Présentez sous forme de tableau Markdown, avec les colonnes « N° » et « Ligne », les lignes allant de celle qui contient « Click the route 543 shield » jusqu'à celle qui contient « Action: [x=74, y=153] », toutes deux comprises. Laissez de côté les lignes vides et les images.

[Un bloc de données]
>>>
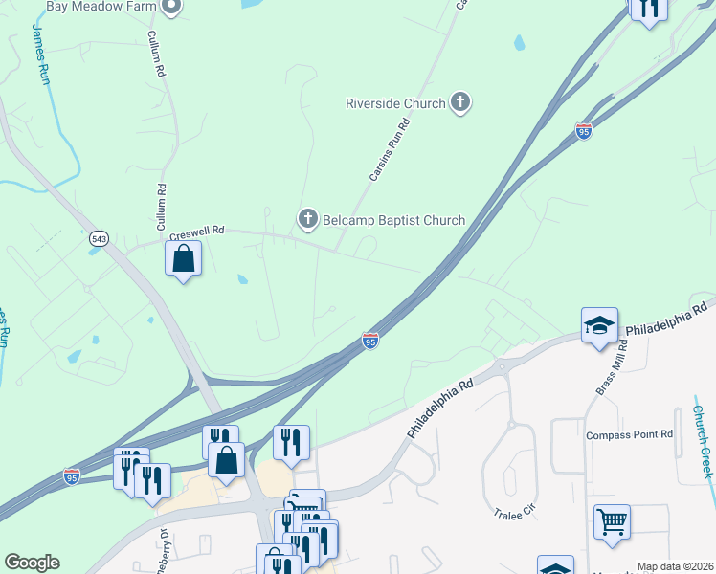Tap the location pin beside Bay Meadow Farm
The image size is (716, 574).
(172, 7)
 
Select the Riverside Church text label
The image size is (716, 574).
(396, 103)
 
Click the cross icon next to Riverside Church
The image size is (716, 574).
(460, 101)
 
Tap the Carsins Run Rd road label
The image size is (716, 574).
(390, 149)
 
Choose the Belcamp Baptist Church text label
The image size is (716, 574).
(393, 220)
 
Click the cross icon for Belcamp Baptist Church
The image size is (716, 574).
(308, 220)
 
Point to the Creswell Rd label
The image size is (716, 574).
(196, 232)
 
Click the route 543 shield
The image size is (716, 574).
(99, 237)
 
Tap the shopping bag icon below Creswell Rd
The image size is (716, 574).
(183, 258)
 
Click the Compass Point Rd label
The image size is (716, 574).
(630, 434)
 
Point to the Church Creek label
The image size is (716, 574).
(704, 443)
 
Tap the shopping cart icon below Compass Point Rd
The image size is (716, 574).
(612, 522)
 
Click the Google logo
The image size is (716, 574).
(32, 563)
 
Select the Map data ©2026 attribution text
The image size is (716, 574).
(676, 566)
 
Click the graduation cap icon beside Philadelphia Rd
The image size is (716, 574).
(599, 325)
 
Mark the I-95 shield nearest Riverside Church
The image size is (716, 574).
(584, 131)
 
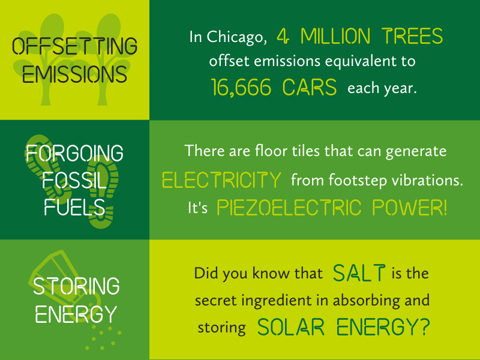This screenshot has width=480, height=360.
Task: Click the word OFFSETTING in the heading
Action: [x=74, y=46]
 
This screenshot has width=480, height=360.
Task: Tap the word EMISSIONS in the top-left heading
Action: [x=74, y=74]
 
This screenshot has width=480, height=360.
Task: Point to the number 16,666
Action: [x=241, y=88]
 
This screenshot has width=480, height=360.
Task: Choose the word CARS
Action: [x=310, y=87]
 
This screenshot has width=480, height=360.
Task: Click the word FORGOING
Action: [x=74, y=153]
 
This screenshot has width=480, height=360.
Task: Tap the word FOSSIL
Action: [x=74, y=181]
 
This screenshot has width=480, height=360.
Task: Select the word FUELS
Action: [x=74, y=207]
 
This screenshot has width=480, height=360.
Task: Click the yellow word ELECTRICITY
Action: [x=221, y=179]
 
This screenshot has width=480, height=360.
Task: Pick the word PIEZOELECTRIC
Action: [x=289, y=208]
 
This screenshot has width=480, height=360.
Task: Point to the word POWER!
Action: [x=410, y=208]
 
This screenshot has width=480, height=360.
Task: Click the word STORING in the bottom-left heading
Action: [x=76, y=287]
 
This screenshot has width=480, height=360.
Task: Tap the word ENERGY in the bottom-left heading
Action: [x=76, y=314]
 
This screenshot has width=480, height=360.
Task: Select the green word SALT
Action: [x=359, y=273]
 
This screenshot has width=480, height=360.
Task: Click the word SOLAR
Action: [x=290, y=327]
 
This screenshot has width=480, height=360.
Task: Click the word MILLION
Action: [x=335, y=36]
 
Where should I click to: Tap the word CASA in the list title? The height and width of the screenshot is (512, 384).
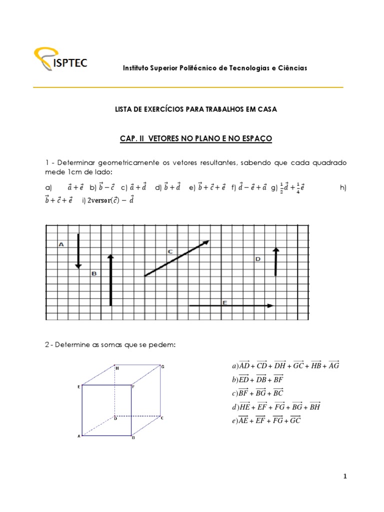(266, 108)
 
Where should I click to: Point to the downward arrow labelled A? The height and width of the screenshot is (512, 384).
(78, 250)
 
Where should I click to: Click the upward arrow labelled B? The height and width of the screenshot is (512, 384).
(110, 280)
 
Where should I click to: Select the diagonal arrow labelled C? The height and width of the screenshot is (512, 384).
(176, 258)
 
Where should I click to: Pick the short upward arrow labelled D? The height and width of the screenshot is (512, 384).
(276, 261)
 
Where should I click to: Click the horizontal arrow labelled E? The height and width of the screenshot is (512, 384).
(231, 305)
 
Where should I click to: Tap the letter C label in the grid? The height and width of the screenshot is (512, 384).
(170, 252)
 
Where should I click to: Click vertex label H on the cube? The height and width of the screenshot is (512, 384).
(117, 368)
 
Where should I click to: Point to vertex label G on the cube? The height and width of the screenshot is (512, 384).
(163, 366)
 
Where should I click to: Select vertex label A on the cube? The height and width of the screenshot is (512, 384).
(78, 436)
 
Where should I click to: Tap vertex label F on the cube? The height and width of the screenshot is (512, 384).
(134, 386)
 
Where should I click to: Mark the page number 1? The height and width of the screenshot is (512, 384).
(344, 476)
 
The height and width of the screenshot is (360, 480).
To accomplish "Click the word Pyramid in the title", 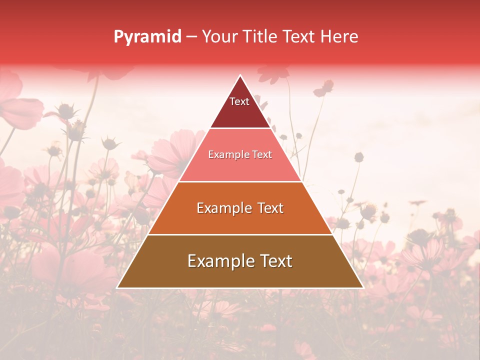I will (147, 37).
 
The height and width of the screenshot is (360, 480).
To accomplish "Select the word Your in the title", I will (220, 36).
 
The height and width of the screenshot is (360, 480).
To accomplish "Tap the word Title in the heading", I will (262, 36).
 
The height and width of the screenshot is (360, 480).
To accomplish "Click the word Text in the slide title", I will (300, 36).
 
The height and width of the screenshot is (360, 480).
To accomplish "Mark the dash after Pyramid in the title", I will (192, 37).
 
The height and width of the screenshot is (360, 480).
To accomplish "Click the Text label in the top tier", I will (240, 102).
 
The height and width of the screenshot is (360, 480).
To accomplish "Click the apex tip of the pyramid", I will (240, 76).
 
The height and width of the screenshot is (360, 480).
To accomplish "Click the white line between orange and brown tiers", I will (240, 234).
<<<
--- Corrigé ---
| N° | Ligne |
|---|---|
| 1 | Click the route 543 shield |
| 2 | The image size is (716, 574). |
| 3 | (99, 237) |
| 4 | Tap the shopping bag icon below Creswell Rd |
| 5 | The image size is (716, 574). |
| 6 | (183, 258) |
| 7 | Click the Compass Point Rd label |
| 8 | The image size is (716, 574). |
| 9 | (630, 434) |
| 10 | Point to the Church Creek label |
| 11 | The image size is (716, 574). |
| 12 | (704, 443) |
| 13 | Tap the shopping cart icon below Compass Point Rd |
| 14 | The image size is (716, 574). |
| 15 | (612, 522) |
| 16 | Click the Google logo |
| 17 | The image size is (716, 574). |
| 18 | (32, 563) |
| 19 | Select the Map data ©2026 attribution text |
| 20 | The image size is (716, 574). |
| 21 | (676, 566) |
| 22 | Click the graduation cap icon beside Philadelphia Rd |
| 23 | The image size is (716, 574). |
| 24 | (599, 325) |
| 25 | Mark the I-95 shield nearest Riverside Church |
| 26 | The image size is (716, 574). |
| 27 | (584, 131) |
| 28 | This screenshot has width=480, height=360. |
| 29 | Task: Click the word OFFSETTING in the heading |
| 30 | Action: [x=74, y=46] |
| 31 | This screenshot has width=480, height=360. |
| 32 | Task: Tap the word EMISSIONS in the top-left heading |
| 33 | Action: [x=74, y=74] |
| 34 | This screenshot has width=480, height=360. |
| 35 | Task: Point to the number 16,666 |
| 36 | Action: [x=241, y=88] |
| 37 | This screenshot has width=480, height=360. |
| 38 | Task: Choose the word CARS |
| 39 | Action: [x=310, y=87] |
| 40 | This screenshot has width=480, height=360. |
| 41 | Task: Click the word FORGOING |
| 42 | Action: [x=74, y=153] |